Роман Замятина «Мы », написанный им между 1920 и 1921 годами, разворачивается на много веков в будущем. Математик Д-503 живет в Едином Государстве, [16] городском обществе, построенном почти полностью из стеклянных многоквартирных домов, которые помогают осуществлять массовый надзор со стороны тайной полиции или Бюро Хранителей. Структура Единого Государства подобна Паноптикуму , а жизнь научно управляется на основе теорий Ф. У. Тейлора . Люди маршируют в ногу друг с другом и носят униформу. Нет способа называть людей, кроме как по номерам, назначенным Единым Государством. Общество управляется строго логикой или разумом как основным обоснованием законов или конструкции общества. [17] [18] Поведение индивида основано на логике с помощью формул и уравнений, изложенных Единым Государством. [19]
В начале романа строится космический корабль «Интеграл», который будет посещать внеземные планеты. В преднамеренном ударе по экспансионистским мечтам Николая Крыленко и ему подобных Единое Государство намеревается «заставить» инопланетные расы «быть счастливыми», приняв абсолютизм Единого Государства и его лидера, Благодетеля. Тем временем, как главный инженер космического корабля, Д-503 начинает вести журнал , который он намеревается перевезти на готовом космическом корабле.
Как и все остальные граждане Единого Штата, D-503 живет в стеклянном жилом доме и находится под пристальным наблюдением Бюро Хранителей. Возлюбленная D-503, O-90, была назначена Единым Штатом навещать его в определенные ночи. Она считается слишком маленькой, чтобы иметь детей, и глубоко опечаленна своим положением в жизни.
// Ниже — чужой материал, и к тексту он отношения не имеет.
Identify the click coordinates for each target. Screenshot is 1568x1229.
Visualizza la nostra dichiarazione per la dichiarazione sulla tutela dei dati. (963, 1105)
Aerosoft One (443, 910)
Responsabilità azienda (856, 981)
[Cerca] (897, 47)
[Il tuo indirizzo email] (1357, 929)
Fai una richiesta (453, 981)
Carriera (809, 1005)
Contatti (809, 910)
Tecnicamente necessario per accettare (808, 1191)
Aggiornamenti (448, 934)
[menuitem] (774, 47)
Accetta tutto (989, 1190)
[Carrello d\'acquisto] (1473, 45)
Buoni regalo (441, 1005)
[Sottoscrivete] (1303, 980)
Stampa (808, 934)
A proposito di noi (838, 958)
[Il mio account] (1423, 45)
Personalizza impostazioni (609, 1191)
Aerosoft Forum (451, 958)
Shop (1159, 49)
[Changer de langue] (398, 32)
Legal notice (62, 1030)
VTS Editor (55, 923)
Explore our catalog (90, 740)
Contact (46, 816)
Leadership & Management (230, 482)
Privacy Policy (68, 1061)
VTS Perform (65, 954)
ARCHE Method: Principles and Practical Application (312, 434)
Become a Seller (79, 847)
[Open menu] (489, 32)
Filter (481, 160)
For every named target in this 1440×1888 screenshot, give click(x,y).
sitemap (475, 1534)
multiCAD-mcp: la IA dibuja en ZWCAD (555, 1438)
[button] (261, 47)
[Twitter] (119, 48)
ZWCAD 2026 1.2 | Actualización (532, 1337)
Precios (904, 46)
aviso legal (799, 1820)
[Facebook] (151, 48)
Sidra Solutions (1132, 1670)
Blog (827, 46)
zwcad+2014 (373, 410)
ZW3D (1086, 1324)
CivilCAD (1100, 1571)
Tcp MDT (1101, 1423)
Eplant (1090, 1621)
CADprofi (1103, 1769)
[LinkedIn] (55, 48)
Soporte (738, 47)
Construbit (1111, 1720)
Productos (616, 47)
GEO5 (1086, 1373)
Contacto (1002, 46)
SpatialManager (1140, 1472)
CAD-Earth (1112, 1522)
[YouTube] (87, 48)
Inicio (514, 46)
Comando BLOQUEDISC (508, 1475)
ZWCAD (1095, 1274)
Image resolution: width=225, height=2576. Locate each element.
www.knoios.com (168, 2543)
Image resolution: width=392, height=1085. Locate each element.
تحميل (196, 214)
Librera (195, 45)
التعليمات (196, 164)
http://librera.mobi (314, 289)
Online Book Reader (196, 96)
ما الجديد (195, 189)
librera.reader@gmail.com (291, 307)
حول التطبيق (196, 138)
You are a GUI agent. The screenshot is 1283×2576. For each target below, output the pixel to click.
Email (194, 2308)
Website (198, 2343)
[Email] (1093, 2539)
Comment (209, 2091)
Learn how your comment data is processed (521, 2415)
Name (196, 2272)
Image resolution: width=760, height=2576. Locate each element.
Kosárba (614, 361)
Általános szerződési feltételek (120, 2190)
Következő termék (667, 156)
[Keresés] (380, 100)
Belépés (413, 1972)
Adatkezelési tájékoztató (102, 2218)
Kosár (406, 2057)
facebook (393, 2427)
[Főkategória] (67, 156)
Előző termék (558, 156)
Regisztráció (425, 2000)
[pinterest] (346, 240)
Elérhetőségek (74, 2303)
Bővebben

Другой возлюбленный O-90 и лучший друг D-503 — R-13, государственный поэт, который читает свои стихи на публичных казнях.
Во время назначенной прогулки с O-90, D-503 встречает женщину по имени I-330. I-330 курит сигареты, пьет водку и бесстыдно флиртует с D-503 вместо того, чтобы подать заявку на секс-визит с розовым билетом; все эти действия являются крайне незаконными в соответствии с законами Единого штата.
D-503, одновременно отталкиваемый и очарованный, изо всех сил пытается преодолеть свое влечение к I-330. Он начинает видеть сны, которые, как известно людям Единого Государства, являются серьезным психическим заболеванием . [20] Медленно I-330 раскрывает D-503, что она является членом MEPHI, организации повстанцев против Единого Государства. I-330 также проводит D-503 через секретные туннели в дикую природу за пределами Зеленой Стены, которая окружает город-государство. Там D-503 встречает людей, которых Единое Государство утверждает, что не существует: охотников-собирателей, чьи тела покрыты шерстью животных. MEPHI стремится свергнуть Единое Государство, разрушить Зеленую Стену и воссоединить людей города с внешним миром.
Как и многие другие антиутопические романы, We не заканчивается счастливо для I-330 и D-503, он также заканчивается всеобщим восстанием МЕФИ и выживанием Единого Государства под вопросом. Повторяющаяся тема на протяжении We заключается в том, что, как нет наивысшего числа, не может быть и окончательной революции. Неудивительно, что советское правительство отказалось разрешить публикацию We .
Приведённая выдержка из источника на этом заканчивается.